On Thu, Feb 18, 2010 at 3:30 PM, Katherine [email protected]
wrote:
I’d also like to add that this only occurs for 1.9.2.
Using Ruby 1.9.1 and Ruby 1.8.7, installing rspec-rails and mail gem
is just fine.
Katherine, here are my results for installing rspec and rspec-rails:
$ ruby -v
ruby 1.9.2dev (2010-02-18 trunk 26707) [powerpc-darwin9.8.0]
$ gem install rspec rspec-rails
Thank you for installing rspec-1.3.0
Please be sure to read History.rdoc and Upgrade.rdoc
for useful information about this release.

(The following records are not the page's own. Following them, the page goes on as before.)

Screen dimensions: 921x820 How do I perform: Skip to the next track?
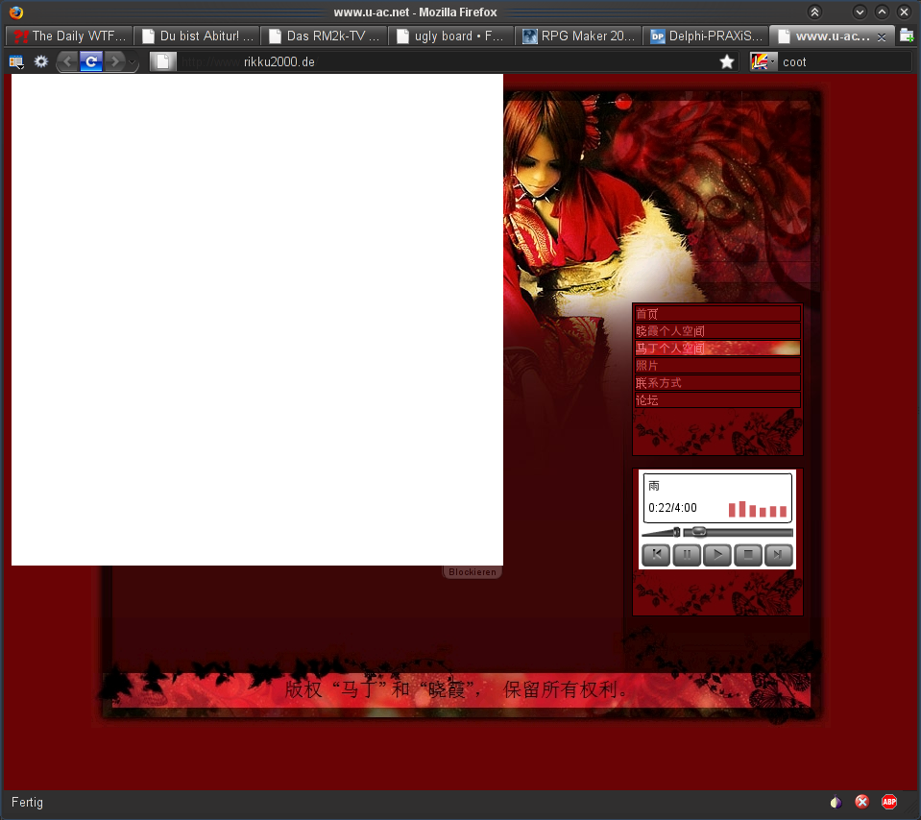click(x=779, y=554)
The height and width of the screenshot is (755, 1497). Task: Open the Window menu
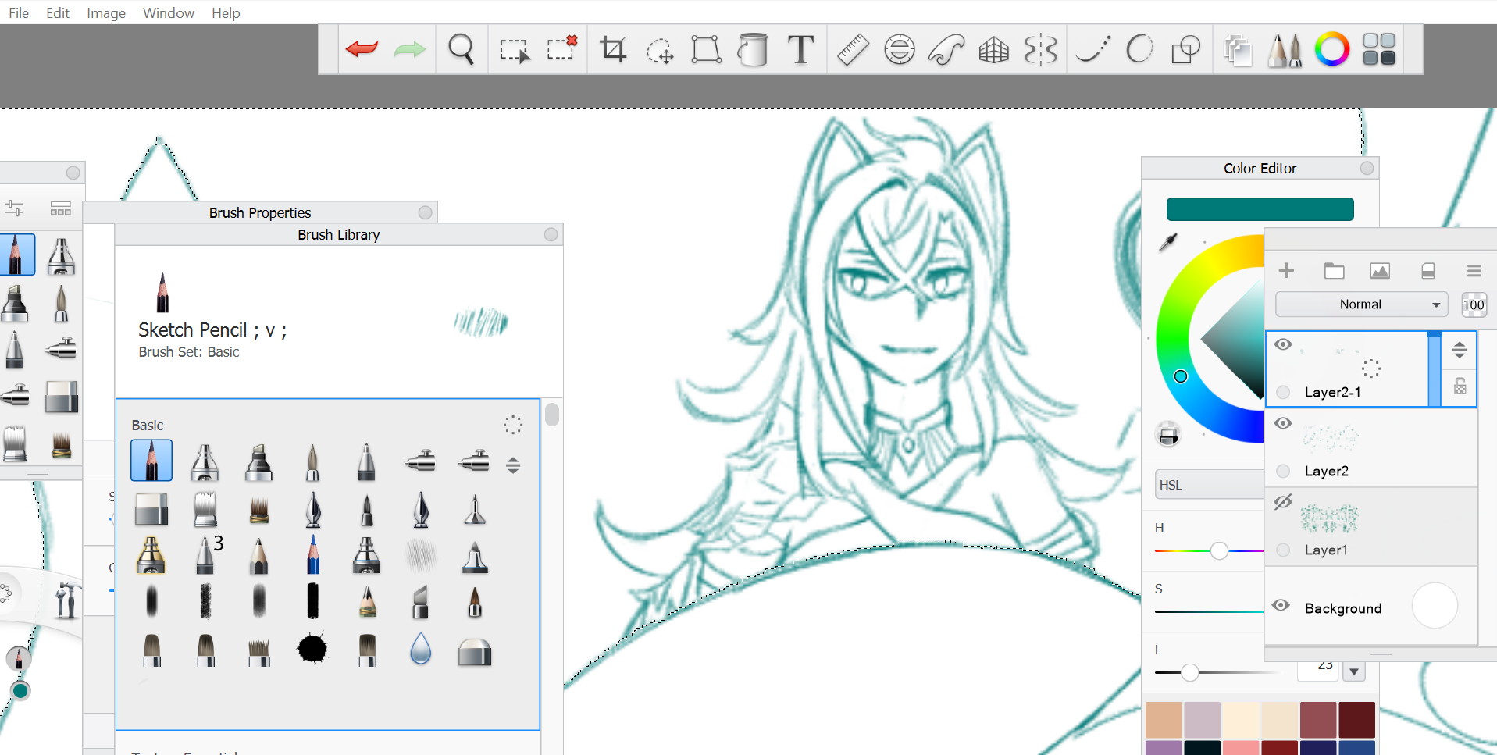coord(168,12)
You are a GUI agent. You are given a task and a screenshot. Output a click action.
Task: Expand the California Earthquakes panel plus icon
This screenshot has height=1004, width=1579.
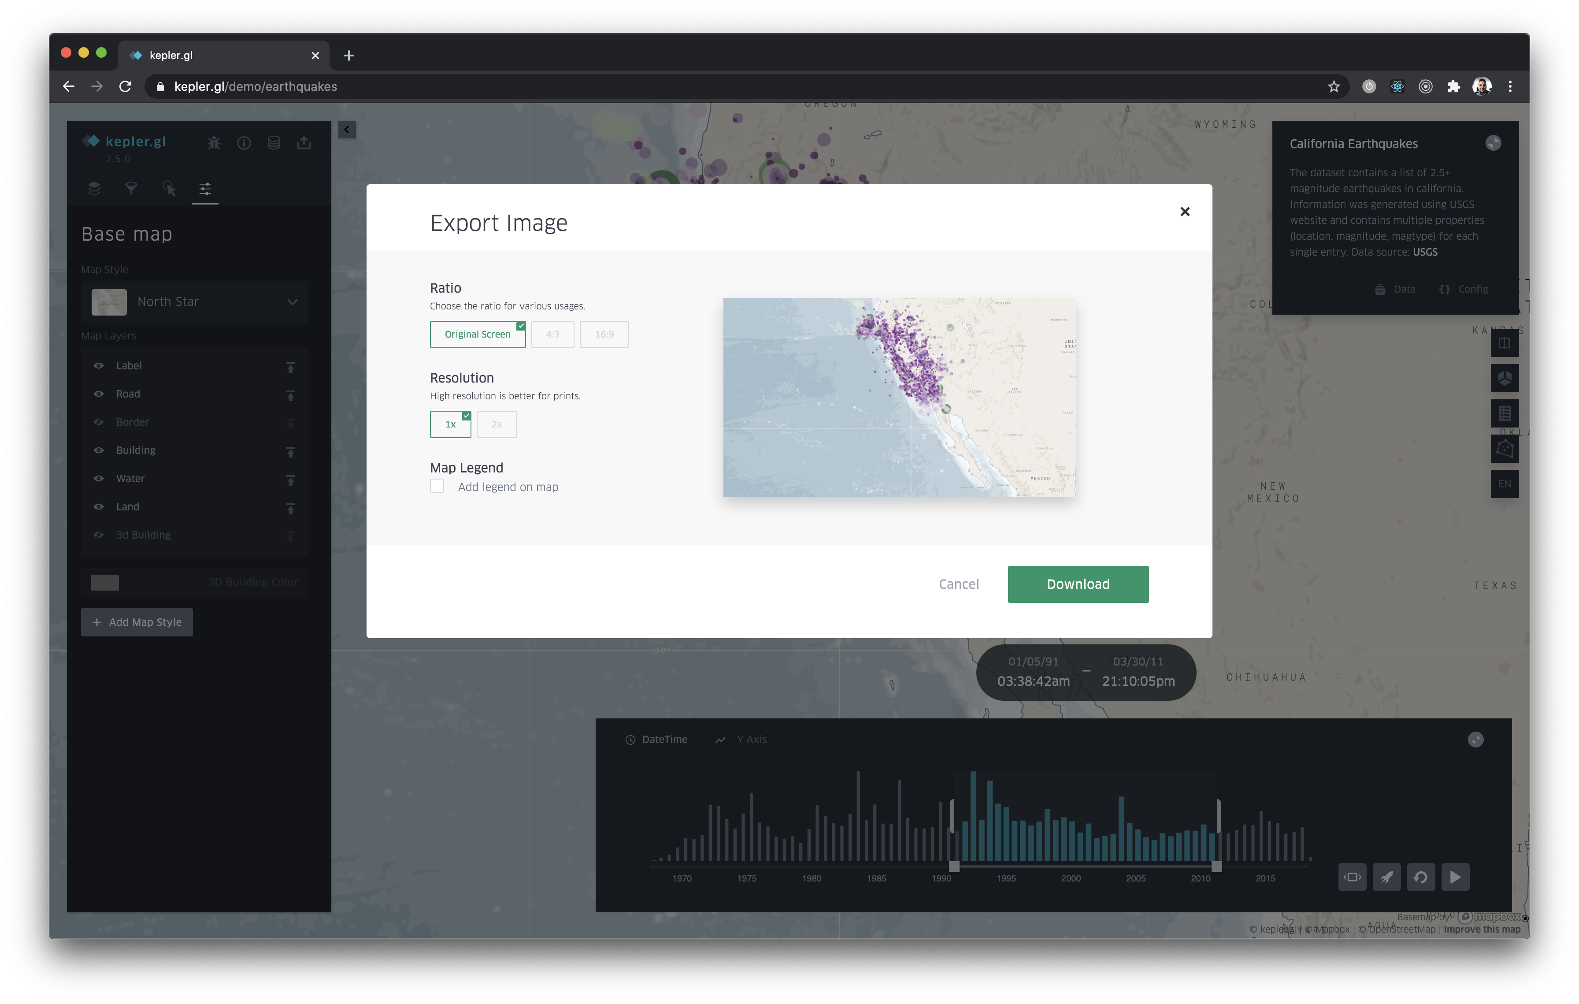[x=1494, y=142]
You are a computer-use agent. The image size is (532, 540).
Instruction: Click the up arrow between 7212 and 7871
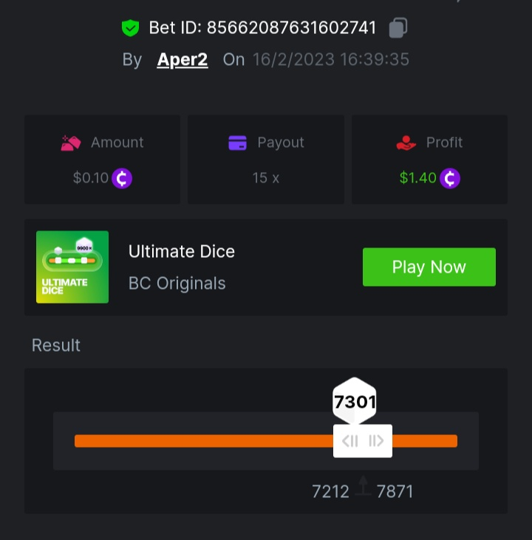pyautogui.click(x=363, y=486)
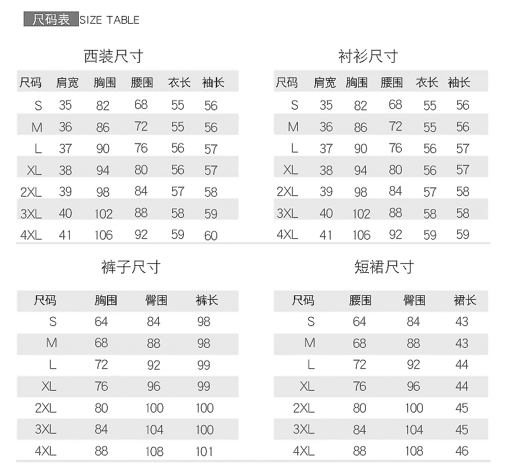Click 101 pants length in pants table
506x474 pixels.
coord(204,452)
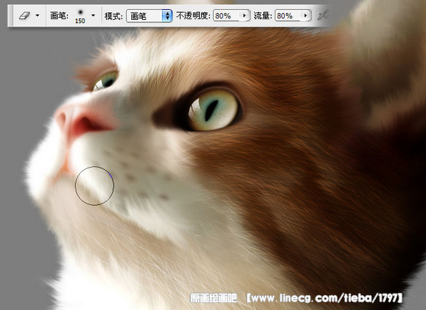The width and height of the screenshot is (426, 310).
Task: Open the tool preset picker arrow beside eraser
Action: click(x=37, y=16)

Successfully installed rspec-1.3.0
Thank you for installing rspec-rails-1.3.2
If you are upgrading, do this in each of your rails apps
that you want to upgrade:
$ ruby script/generate rspec
Please be sure to read History.rdoc and Upgrade.rdoc
for useful information about this release.
Successfully installed rspec-rails-1.3.2
2 gems installed
Installing ri documentation for rspec-1.3.0…
Installing ri documentation for rspec-rails-1.3.2…
Installing RDoc documentation for rspec-1.3.0…
Could not find main page README.rdoc
Installing RDoc documentation for rspec-rails-1.3.2…
Could not find main page README.rdoc
If you’re using RVM to manage your Ruby VMs, then I would recommend
doing
the following:
rvm install ruby-head
Note: If it is installed already installed, then the above command
would
perform an ‘svn update’ and rebuild things as normal.
Ruby 1.9.2 development branch is very active. Thus, if you want to stay
current, then you’ll need to upgrade every so often. Lastly, I also
tend to
use Ruby 1.9.1 (i.e. rvm install 1.9.1-head) in conjunction with Ruby
1.9.2
because it’s a bit more stable and it’s a good fallback in the event
Ruby
1.9.2 source update goes bad. However, I can wait until Ruby 1.9.2 is
released because it appears noticeably faster than 1.9.1.